• ENTRIES SHOWN
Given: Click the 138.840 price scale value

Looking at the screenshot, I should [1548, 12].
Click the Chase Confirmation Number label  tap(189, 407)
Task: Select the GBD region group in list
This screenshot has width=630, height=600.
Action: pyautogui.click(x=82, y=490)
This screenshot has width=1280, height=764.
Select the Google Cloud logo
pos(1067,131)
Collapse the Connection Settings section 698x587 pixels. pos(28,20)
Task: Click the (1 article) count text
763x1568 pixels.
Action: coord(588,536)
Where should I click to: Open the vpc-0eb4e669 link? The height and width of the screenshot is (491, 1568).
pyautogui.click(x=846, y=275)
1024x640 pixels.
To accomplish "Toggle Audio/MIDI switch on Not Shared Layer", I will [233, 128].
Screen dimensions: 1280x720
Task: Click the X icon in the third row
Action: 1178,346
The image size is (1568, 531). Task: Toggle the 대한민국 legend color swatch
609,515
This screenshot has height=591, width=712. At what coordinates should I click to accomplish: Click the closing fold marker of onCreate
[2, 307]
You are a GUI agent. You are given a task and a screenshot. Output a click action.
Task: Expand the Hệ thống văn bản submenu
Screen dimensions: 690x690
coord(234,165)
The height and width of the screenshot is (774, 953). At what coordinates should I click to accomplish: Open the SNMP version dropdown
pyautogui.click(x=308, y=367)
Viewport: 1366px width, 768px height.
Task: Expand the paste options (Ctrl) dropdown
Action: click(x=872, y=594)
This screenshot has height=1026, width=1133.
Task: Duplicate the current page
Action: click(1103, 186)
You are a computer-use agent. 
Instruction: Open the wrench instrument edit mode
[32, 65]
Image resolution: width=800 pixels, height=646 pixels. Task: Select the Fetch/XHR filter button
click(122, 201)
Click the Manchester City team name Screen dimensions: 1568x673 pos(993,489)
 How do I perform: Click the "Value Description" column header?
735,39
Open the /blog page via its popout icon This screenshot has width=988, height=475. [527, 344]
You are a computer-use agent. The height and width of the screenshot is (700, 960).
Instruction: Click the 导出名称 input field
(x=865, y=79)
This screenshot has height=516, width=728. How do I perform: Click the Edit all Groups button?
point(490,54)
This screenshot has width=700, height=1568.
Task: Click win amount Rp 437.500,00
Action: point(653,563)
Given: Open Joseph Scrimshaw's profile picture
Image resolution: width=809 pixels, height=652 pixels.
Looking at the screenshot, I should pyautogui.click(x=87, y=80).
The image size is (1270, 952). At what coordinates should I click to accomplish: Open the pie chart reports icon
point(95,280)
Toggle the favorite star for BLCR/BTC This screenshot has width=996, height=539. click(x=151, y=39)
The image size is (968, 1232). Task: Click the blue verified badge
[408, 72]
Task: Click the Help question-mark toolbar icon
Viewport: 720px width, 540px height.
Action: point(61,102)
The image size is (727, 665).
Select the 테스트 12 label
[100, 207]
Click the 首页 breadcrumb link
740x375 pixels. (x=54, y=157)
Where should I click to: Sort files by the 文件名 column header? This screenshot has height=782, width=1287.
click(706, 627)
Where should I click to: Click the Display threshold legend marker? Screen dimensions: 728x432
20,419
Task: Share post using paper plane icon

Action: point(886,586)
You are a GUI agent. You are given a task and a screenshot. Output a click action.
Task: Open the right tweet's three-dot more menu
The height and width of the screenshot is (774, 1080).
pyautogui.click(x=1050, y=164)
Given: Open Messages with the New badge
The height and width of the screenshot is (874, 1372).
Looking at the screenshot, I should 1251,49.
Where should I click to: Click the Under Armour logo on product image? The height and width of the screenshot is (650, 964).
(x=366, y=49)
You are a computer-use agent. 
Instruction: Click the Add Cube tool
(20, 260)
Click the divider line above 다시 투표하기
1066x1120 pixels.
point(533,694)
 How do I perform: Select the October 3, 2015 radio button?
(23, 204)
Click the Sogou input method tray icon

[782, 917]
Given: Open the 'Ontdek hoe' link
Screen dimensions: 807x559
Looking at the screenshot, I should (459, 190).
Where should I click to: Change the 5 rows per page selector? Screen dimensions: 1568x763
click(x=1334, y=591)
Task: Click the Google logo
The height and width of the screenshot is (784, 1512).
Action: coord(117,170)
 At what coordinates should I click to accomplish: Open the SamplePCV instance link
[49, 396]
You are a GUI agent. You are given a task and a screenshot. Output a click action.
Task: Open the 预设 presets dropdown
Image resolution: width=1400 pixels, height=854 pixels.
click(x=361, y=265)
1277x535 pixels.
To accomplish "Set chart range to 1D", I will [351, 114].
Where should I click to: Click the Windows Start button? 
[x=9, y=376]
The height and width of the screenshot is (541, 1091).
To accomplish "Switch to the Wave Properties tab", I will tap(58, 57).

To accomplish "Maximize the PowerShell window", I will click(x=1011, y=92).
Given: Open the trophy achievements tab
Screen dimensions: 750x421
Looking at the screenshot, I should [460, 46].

• WORK ITEM
Output the listing in full. Leave every line unchanged.

• RESPONSE
Given: Click the 138.840 price scale value

Looking at the screenshot, I should [1548, 12].
Click the Chase Confirmation Number label  tap(189, 407)
Task: Select the GBD region group in list
This screenshot has width=630, height=600.
Action: pyautogui.click(x=82, y=490)
This screenshot has width=1280, height=764.
Select the Google Cloud logo
pos(1067,131)
Collapse the Connection Settings section 698x587 pixels. pos(28,20)
Task: Click the (1 article) count text
763x1568 pixels.
Action: coord(588,536)
Where should I click to: Open the vpc-0eb4e669 link? The height and width of the screenshot is (491, 1568).
pyautogui.click(x=846, y=275)
1024x640 pixels.
To accomplish "Toggle Audio/MIDI switch on Not Shared Layer", I will [233, 128].
Screen dimensions: 1280x720
Task: Click the X icon in the third row
Action: 1178,346
The image size is (1568, 531). Task: Toggle the 대한민국 legend color swatch
609,515
This screenshot has height=591, width=712. At what coordinates should I click to accomplish: Click the closing fold marker of onCreate
[2, 307]
You are a GUI agent. You are given a task and a screenshot. Output a click action.
Task: Expand the Hệ thống văn bản submenu
Screen dimensions: 690x690
coord(234,165)
The height and width of the screenshot is (774, 953). At what coordinates should I click to accomplish: Open the SNMP version dropdown
pyautogui.click(x=308, y=367)
Viewport: 1366px width, 768px height.
Task: Expand the paste options (Ctrl) dropdown
Action: click(x=872, y=594)
This screenshot has height=1026, width=1133.
Task: Duplicate the current page
Action: click(1103, 186)
You are a computer-use agent. 
Instruction: Open the wrench instrument edit mode
[32, 65]
Image resolution: width=800 pixels, height=646 pixels. Task: Select the Fetch/XHR filter button
click(122, 201)
Click the Manchester City team name Screen dimensions: 1568x673 pos(993,489)
 How do I perform: Click the "Value Description" column header?
735,39
Open the /blog page via its popout icon This screenshot has width=988, height=475. [527, 344]
You are a computer-use agent. The height and width of the screenshot is (700, 960).
Instruction: Click the 导出名称 input field
(x=865, y=79)
This screenshot has height=516, width=728. How do I perform: Click the Edit all Groups button?
point(490,54)
This screenshot has width=700, height=1568.
Task: Click win amount Rp 437.500,00
Action: point(653,563)
Given: Open Joseph Scrimshaw's profile picture
Image resolution: width=809 pixels, height=652 pixels.
Looking at the screenshot, I should pyautogui.click(x=87, y=80).
The image size is (1270, 952). At what coordinates should I click to accomplish: Open the pie chart reports icon
point(95,280)
Toggle the favorite star for BLCR/BTC This screenshot has width=996, height=539. click(x=151, y=39)
The image size is (968, 1232). Task: Click the blue verified badge
[408, 72]
Task: Click the Help question-mark toolbar icon
Viewport: 720px width, 540px height.
Action: point(61,102)
The image size is (727, 665).
Select the 테스트 12 label
[100, 207]
Click the 首页 breadcrumb link
740x375 pixels. (x=54, y=157)
Where should I click to: Sort files by the 文件名 column header? This screenshot has height=782, width=1287.
click(706, 627)
Where should I click to: Click the Display threshold legend marker? Screen dimensions: 728x432
20,419
Task: Share post using paper plane icon

Action: point(886,586)
You are a GUI agent. You are given a task and a screenshot. Output a click action.
Task: Open the right tweet's three-dot more menu
The height and width of the screenshot is (774, 1080).
pyautogui.click(x=1050, y=164)
Given: Open Messages with the New badge
The height and width of the screenshot is (874, 1372).
Looking at the screenshot, I should 1251,49.
Where should I click to: Click the Under Armour logo on product image? The height and width of the screenshot is (650, 964).
(x=366, y=49)
You are a computer-use agent. 
Instruction: Click the Add Cube tool
(20, 260)
Click the divider line above 다시 투표하기
1066x1120 pixels.
point(533,694)
 How do I perform: Select the October 3, 2015 radio button?
(23, 204)
Click the Sogou input method tray icon

[782, 917]
Given: Open the 'Ontdek hoe' link
Screen dimensions: 807x559
Looking at the screenshot, I should (459, 190).
Where should I click to: Change the 5 rows per page selector? Screen dimensions: 1568x763
click(x=1334, y=591)
Task: Click the Google logo
The height and width of the screenshot is (784, 1512).
Action: coord(117,170)
 At what coordinates should I click to accomplish: Open the SamplePCV instance link
[49, 396]
You are a GUI agent. You are given a task and a screenshot. Output a click action.
Task: Open the 预设 presets dropdown
Image resolution: width=1400 pixels, height=854 pixels.
click(x=361, y=265)
1277x535 pixels.
To accomplish "Set chart range to 1D", I will [351, 114].
Where should I click to: Click the Windows Start button? 
[x=9, y=376]
The height and width of the screenshot is (541, 1091).
To accomplish "Switch to the Wave Properties tab", I will tap(58, 57).

To accomplish "Maximize the PowerShell window", I will click(x=1011, y=92).
Given: Open the trophy achievements tab
Screen dimensions: 750x421
Looking at the screenshot, I should [460, 46].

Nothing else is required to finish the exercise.